Benedict Cumberbatch Revealed 'Star Trek' Spoilers to Stephen Hawking

Benedict Cumberbatch had a big secret to hide in regards to his character from Star Trek Into [...]

Benedict Cumberbatch had a big secret to hide in regards to his character from Star Trek Into Darkness. It turns out, he let that secret slip to one very worthy person.

Cumberbatch was a guest on The Graham Norton Show, where he revealed how he revealed his secret.

"To one person who I thought deserved to know, and that was Stephen Hawking," Cumberbatch revealed. "We were into our third margarita, I think, and I decided to tell him and he, literally, apart from the agents who told me the news and the people who were employing me were the only people that were supposed to know. So yeah, I told him."

The secret was almost certainly the truth about Cumberbatch's character, John Harrison. In the film, it is revealed that Harrison is actually Khan Noonien Singh, one of the most iconic villains in Star Trek franchise history. The original Khan was played by Ricardo Montalban and challenged Captain Kirk in the classic Star Trek episode "Space Seed" and again in the film Star Trek II: The Wrath of Khan.

Khan was the most prominent genetically-engineered augment warlord during Earth's Eugenics Wars.

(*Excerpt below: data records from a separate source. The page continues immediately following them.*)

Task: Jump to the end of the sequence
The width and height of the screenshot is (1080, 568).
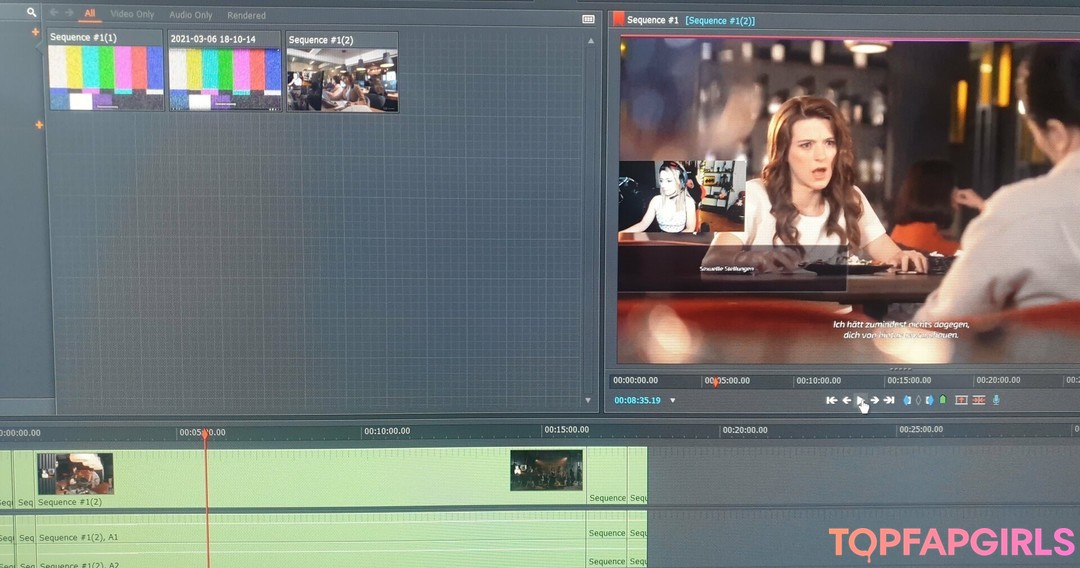Action: [x=889, y=400]
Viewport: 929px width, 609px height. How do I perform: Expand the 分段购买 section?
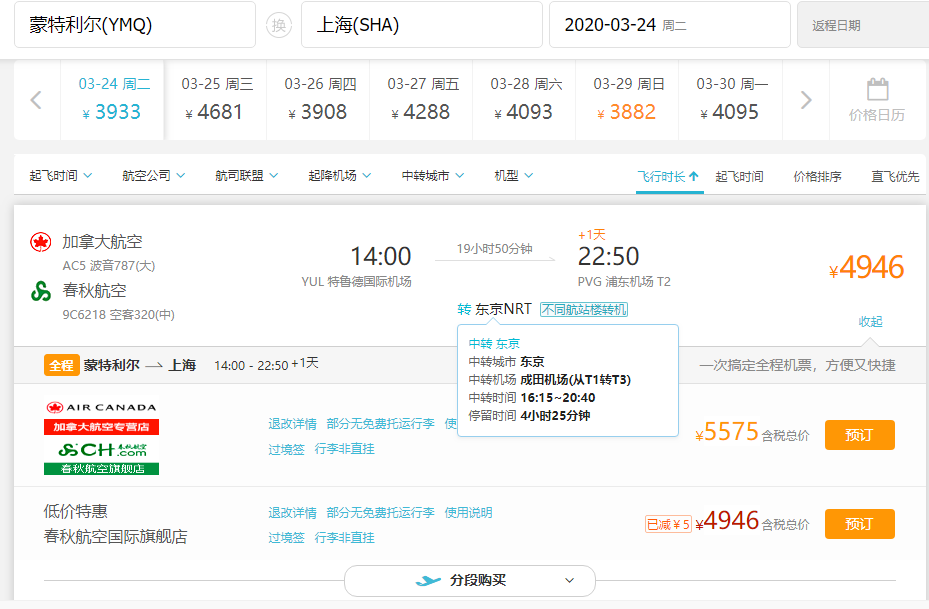tap(470, 580)
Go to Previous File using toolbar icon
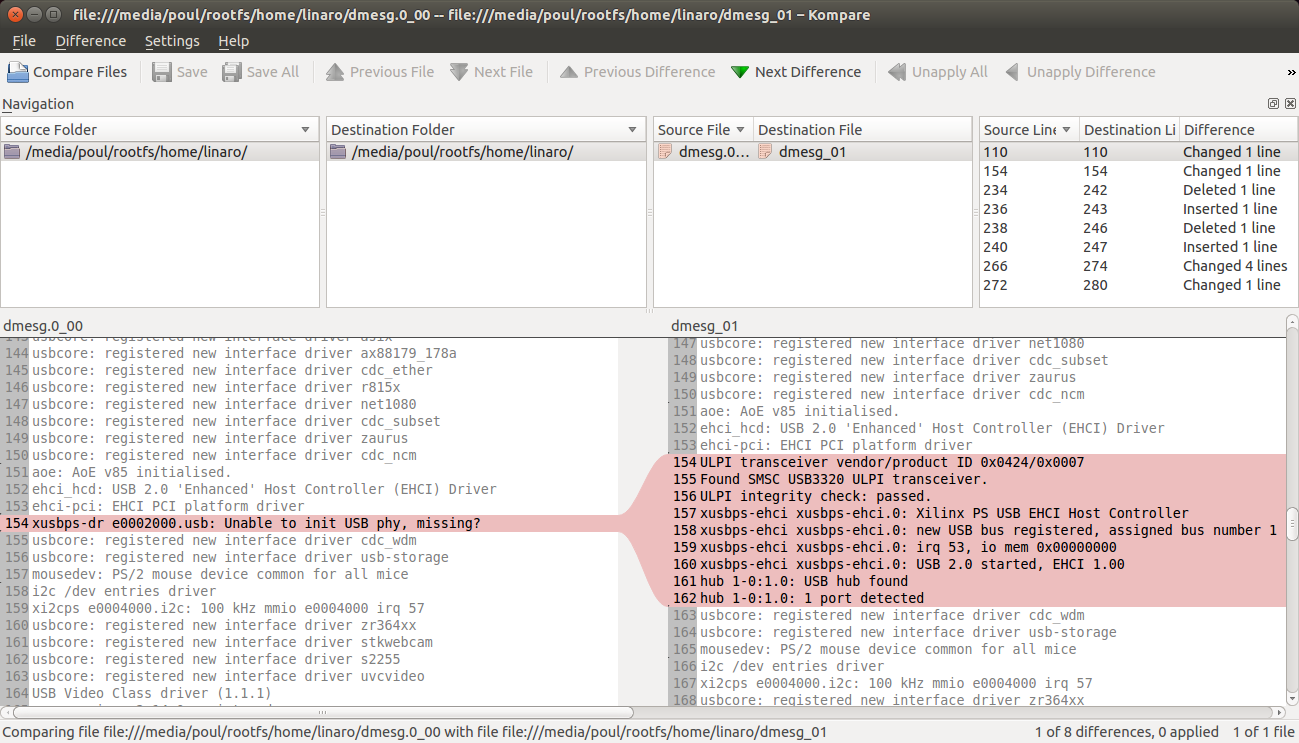The image size is (1299, 743). (334, 72)
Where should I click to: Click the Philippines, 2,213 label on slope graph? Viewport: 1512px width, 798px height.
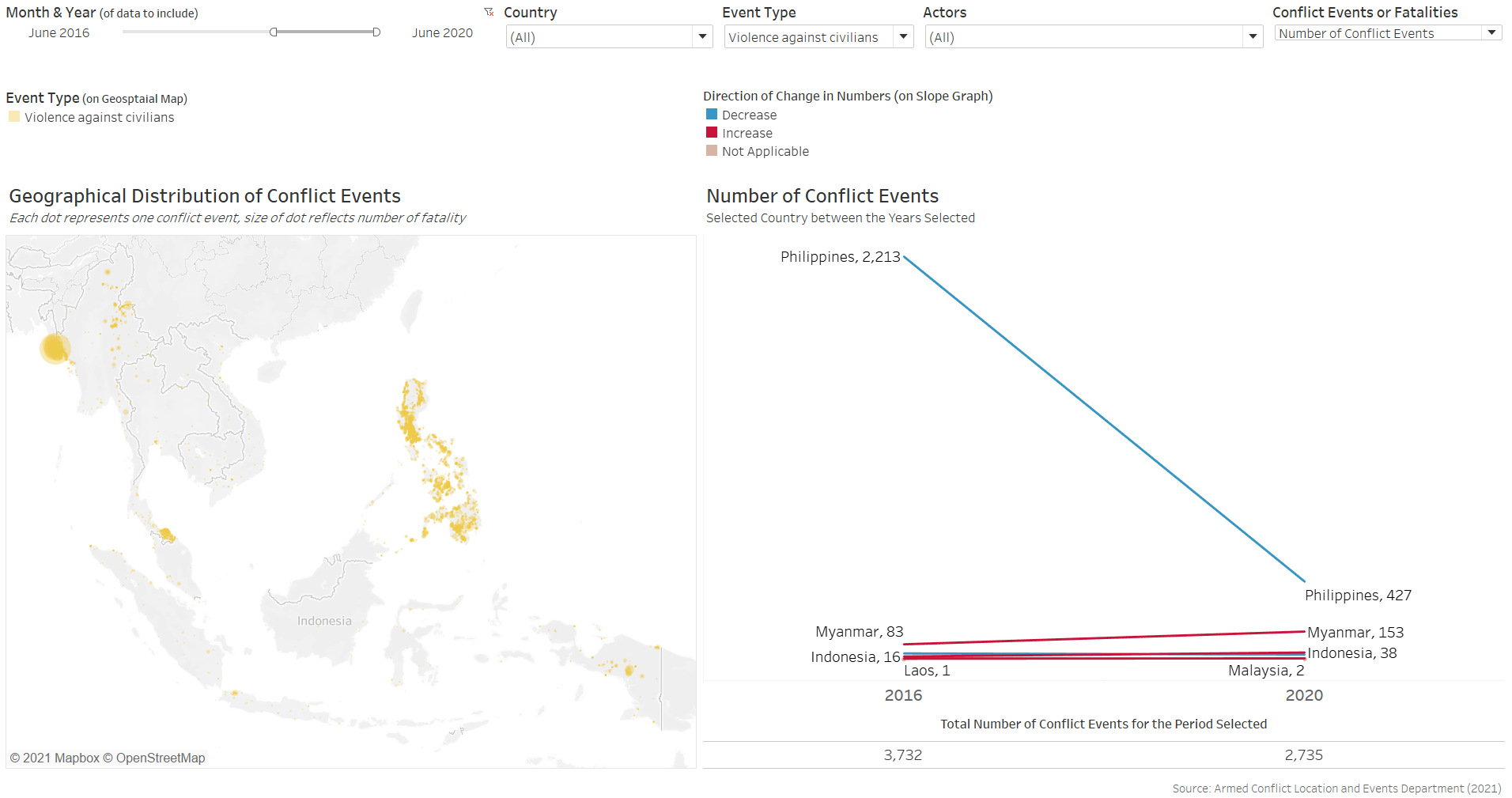(840, 257)
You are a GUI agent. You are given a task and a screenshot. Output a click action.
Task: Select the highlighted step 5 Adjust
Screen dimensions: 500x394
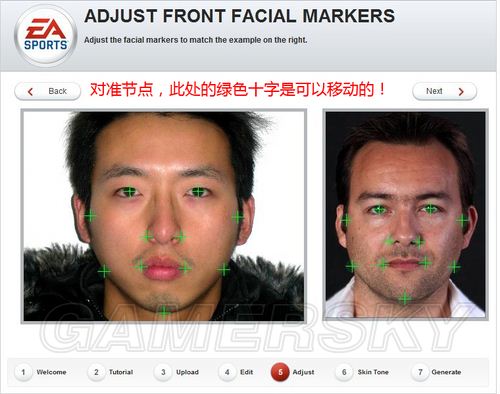tap(293, 372)
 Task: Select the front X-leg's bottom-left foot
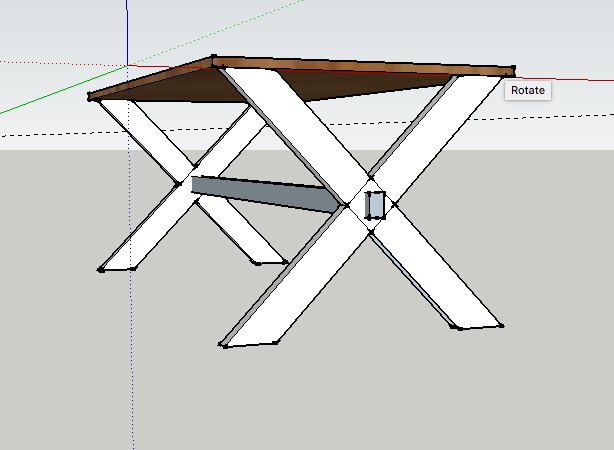pos(248,340)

When the tide finally turned against Khan and the other warlords, Khan and his people were cryogenically frozen, loaded aboard the SS Botany Bay, and left earth.

In the prime timeline, it was Kirk and the Enterprise who discovery the Botany Bay in space and woke Khan, setting off the events of "Space Seed." In the Kelvin timeline, it was Admiral Alexander Marcus who discovered the Botany Bay. He woke Khan, gave him the false identity of John Harrison, and forced the former warlord to design weapons in preparation for war against the Klingon Empire, including the Dreadnaught-class vessel christened the USS Vengeance. Khan eventually rebelled and, believing that his crew had been killed, tried to destroy Starfleet.

Stephen Hawking, one of the most famous scientists in modern history, is the only person to cameo as himself in an episode of Star Trek. He played a holographic version of himself in the Star Trek: The Next Generation Season Six episode "Descent" in 1993.

Hawking died in March at the age of 76.

All three Kelvin timeline Star Trek movies - Star Trek, Star Trek Into Darkness, and Star Trek Beyond - are all available now on home media.